Pour en revenir à notre exemple de départ, ces travaux réalisés par Eaton et al. (2008) peuvent amener Maxime à s’interroger: « Comment, en sachant tout ça, puis-je mieux me faire pardonner ? ». Deux solutions s’offrent dès lors à Maxime. La première est, s’il arrive à fait comprendre à Claire que son acte n’est pas intentionnel, de simplement s’excuser pour cette erreur. La seconde, s’il n’arrive pas à lui montrer la non intentionnalité de son acte, est d’essayer par d’autres moyens d’apparaître comme une personne fiable, agréable et sincère aux yeux de Claire. Dans ce cas-là, au lieu d’essayer d’étoffer une excuse de qualité qui risque de ne faire qu’empirer la situation, il se focalisera sur son acte pour ne pas le mettre en relation avec ses caractéristiques internes et démontrer que ce n’est qu’un acte ponctuel. Si c’est un ami à elle par exemple, il devra lui montrer par d’autres engagements qu’elle peut toujours compter sur lui. Ce sont des actes positivement perçus par Claire et distribués à long terme qui permettront plus surement d’aboutir à un résultat satisfaisant en termes de pardon. En effet, si Claire arrive à retrouver une impression positive de lui, le pardon sera beaucoup plus facile pour elle.

Selon nous, cette étude pourrait aussi apporter énormément de choses notamment dans le domaine de la pathologique. En effet, maintenant que l’on sait que l’impression joue un rôle crucial dans le pardon, un autre domaine d’investigation s’ouvre pour toutes les personnes qui ont tendance à moins pardonner de manière pathologique à une catégorie d’autres personnes (membres de sa famille, ses collègues, etc.). Au lieu de s’intéresser seulement aux raisons de cette rancune, on pourrait s’intéresser plus profondément aux impressions qui mènent vers cette rancune pathologique. Par exemple, une personne qui impute automatiquement certaines motivations négatives aux actions des gens, comme les paranoïaques,  aura beaucoup de difficultés à pardonner au transgresseur même si ce dernier avait les meilleures intentions du monde.
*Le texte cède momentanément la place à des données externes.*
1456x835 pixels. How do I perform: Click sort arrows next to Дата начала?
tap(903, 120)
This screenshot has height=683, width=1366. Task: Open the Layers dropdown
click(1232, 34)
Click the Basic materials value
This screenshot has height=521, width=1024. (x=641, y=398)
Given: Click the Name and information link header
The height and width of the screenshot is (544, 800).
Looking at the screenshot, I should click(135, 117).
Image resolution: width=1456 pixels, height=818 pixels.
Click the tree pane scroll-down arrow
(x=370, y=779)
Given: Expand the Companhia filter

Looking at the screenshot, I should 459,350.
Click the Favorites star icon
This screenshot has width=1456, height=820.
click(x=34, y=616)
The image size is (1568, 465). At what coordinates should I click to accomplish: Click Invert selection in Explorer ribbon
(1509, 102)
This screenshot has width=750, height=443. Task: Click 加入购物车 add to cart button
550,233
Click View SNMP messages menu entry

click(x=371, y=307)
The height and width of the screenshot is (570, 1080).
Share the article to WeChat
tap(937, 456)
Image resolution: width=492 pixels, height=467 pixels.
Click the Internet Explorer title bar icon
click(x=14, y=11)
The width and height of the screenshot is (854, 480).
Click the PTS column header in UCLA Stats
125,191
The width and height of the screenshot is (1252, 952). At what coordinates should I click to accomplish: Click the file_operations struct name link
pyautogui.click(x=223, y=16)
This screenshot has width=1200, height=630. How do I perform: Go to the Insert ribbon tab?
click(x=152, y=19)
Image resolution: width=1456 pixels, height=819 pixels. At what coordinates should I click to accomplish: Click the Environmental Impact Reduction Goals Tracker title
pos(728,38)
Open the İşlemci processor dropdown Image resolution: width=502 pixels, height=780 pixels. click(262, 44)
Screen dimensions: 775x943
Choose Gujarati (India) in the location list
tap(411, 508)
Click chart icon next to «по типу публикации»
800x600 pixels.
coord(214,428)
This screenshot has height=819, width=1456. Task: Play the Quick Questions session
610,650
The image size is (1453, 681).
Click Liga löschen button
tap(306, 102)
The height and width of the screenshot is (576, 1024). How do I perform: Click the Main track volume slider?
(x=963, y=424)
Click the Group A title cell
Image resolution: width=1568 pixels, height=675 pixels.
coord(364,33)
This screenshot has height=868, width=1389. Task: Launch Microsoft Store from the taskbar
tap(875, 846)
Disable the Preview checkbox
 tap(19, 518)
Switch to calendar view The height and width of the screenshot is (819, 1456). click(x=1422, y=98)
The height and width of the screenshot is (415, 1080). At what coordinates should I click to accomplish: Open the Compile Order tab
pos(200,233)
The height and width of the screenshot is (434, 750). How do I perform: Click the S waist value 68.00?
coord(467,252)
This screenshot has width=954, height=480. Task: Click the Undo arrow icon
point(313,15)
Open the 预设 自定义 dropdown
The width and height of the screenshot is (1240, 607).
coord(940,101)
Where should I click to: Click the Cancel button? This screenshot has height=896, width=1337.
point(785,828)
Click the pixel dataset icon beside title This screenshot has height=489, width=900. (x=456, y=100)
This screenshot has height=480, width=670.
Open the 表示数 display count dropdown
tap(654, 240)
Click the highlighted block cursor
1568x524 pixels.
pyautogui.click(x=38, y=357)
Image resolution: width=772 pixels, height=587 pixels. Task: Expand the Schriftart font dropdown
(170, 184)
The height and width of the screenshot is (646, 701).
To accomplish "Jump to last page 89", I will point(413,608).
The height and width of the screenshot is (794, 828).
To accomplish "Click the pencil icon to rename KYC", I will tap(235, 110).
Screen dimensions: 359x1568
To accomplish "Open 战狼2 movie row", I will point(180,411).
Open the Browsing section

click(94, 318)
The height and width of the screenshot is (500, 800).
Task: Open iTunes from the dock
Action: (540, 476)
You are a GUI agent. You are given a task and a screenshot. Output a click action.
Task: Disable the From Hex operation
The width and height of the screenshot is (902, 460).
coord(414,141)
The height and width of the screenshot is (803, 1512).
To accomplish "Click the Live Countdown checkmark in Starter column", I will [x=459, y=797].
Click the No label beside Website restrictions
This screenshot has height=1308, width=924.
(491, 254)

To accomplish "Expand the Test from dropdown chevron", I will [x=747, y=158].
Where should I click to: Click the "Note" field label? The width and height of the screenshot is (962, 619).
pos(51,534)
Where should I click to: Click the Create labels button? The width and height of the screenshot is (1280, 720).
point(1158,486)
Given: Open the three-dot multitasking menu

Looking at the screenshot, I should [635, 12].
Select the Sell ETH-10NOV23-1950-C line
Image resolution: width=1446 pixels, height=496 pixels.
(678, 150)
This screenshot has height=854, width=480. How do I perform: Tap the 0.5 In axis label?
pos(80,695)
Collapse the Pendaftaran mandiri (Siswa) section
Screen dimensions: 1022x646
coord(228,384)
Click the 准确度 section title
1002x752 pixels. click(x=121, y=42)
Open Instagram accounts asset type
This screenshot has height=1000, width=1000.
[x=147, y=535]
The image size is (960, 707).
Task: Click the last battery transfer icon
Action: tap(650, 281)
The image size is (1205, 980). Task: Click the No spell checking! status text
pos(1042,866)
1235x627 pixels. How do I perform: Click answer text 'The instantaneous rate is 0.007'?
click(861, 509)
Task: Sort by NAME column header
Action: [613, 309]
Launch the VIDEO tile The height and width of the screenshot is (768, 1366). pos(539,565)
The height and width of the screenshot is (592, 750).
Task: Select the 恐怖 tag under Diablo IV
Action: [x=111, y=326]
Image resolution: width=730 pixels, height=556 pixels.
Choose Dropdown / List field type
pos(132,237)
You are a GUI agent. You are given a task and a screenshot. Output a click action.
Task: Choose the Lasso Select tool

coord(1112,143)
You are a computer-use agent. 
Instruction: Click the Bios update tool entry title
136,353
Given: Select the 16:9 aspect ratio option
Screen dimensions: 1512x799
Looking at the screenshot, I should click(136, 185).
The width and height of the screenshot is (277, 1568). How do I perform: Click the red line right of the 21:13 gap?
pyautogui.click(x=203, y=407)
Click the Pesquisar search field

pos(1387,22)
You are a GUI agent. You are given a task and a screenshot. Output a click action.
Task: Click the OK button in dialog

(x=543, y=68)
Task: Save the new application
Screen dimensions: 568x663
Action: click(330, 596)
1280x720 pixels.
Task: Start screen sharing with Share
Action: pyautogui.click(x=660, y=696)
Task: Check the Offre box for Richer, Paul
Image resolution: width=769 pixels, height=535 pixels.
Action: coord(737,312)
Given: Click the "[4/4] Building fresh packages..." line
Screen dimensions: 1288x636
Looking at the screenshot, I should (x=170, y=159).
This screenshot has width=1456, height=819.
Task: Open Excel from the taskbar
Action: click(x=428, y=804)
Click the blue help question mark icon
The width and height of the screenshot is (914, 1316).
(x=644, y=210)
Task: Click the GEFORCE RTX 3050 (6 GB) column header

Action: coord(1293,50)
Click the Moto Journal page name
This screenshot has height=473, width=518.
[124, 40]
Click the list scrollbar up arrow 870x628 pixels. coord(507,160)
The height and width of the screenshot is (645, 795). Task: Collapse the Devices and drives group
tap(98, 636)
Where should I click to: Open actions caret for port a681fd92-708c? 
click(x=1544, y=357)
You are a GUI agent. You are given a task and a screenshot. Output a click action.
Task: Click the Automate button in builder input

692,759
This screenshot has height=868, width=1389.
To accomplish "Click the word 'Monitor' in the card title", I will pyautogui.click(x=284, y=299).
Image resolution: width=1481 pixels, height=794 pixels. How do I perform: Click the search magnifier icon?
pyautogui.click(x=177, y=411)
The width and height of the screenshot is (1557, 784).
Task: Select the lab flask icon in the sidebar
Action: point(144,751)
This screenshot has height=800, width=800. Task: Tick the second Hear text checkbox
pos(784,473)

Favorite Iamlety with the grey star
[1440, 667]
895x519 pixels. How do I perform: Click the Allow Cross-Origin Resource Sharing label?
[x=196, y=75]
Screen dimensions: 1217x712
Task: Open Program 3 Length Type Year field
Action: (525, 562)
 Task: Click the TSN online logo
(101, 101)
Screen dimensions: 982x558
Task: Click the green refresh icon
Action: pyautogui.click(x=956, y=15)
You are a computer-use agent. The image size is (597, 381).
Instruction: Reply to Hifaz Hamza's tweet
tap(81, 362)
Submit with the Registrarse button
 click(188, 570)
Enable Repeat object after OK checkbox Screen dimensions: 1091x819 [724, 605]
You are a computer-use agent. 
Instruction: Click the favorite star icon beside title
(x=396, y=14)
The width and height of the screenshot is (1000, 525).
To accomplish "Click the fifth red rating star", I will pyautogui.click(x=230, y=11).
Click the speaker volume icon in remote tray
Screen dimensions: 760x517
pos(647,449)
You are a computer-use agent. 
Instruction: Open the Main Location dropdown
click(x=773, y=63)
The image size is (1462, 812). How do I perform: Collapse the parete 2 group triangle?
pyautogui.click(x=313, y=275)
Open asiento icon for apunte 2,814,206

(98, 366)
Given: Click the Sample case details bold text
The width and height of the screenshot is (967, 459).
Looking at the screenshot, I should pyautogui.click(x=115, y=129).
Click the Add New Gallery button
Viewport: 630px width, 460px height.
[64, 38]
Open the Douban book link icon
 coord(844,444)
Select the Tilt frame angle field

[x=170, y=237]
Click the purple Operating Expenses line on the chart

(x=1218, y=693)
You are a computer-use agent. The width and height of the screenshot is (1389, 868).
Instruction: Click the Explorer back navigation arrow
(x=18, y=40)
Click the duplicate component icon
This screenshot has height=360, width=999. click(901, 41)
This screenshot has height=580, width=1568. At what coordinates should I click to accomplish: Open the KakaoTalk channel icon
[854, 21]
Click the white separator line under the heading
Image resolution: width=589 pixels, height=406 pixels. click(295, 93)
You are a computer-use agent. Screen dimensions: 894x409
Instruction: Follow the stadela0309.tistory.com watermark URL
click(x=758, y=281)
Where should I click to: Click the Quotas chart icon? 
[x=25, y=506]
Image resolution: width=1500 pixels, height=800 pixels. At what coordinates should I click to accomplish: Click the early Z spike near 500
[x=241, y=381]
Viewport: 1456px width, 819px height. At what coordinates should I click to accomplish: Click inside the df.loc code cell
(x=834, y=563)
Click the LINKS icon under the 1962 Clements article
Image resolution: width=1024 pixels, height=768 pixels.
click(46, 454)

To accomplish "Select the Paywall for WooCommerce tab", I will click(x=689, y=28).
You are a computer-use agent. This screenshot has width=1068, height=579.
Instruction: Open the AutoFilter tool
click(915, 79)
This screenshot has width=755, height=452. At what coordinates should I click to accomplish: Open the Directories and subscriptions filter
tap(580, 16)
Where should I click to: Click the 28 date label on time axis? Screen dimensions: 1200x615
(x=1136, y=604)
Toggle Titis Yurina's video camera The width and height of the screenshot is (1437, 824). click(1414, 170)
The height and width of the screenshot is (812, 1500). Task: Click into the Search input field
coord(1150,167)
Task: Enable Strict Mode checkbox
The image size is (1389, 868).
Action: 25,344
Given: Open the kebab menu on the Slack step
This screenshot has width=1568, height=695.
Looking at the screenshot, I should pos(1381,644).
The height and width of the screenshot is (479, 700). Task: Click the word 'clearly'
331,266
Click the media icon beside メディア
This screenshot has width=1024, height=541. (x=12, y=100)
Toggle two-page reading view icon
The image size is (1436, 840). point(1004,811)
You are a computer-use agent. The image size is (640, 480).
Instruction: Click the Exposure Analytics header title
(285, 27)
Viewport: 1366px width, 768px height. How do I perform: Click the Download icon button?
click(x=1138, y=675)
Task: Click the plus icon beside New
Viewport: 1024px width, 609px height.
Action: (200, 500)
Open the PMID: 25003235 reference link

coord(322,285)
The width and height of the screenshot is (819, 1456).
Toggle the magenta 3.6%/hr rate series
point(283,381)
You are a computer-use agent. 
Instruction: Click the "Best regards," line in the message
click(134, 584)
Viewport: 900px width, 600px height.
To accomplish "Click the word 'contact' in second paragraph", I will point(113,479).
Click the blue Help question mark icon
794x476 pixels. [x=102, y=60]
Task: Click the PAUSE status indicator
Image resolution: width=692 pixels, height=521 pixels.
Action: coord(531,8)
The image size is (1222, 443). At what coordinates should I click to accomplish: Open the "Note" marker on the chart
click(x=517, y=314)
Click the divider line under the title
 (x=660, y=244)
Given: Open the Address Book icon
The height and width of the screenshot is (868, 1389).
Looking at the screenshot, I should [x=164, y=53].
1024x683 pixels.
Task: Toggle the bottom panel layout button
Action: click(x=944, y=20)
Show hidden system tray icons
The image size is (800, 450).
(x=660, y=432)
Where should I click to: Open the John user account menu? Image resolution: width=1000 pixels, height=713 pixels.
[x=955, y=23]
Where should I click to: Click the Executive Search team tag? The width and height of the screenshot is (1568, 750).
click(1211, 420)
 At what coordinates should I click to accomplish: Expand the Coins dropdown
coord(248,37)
Le travail de ces chercheurs peut donc permettre, que ce soit dans le cas de Maxime et Claire ou encore dans le domaine de la pathologie , de mieux comprendre les conflits interpersonnels dans beaucoup de milieux (familiaux, professionnels, sociaux, etc.).

Référence bibliographique :

  • Eaton, J. , Struthers, C.W. , Santelli, A.G. , Shirvani, N. , Uchiyama, M. (2008). The effects of attributions of intent and apology on forgiveness: When saying sorry may not help the story. Journal of Experimental Social Psychology, 44, 983-992.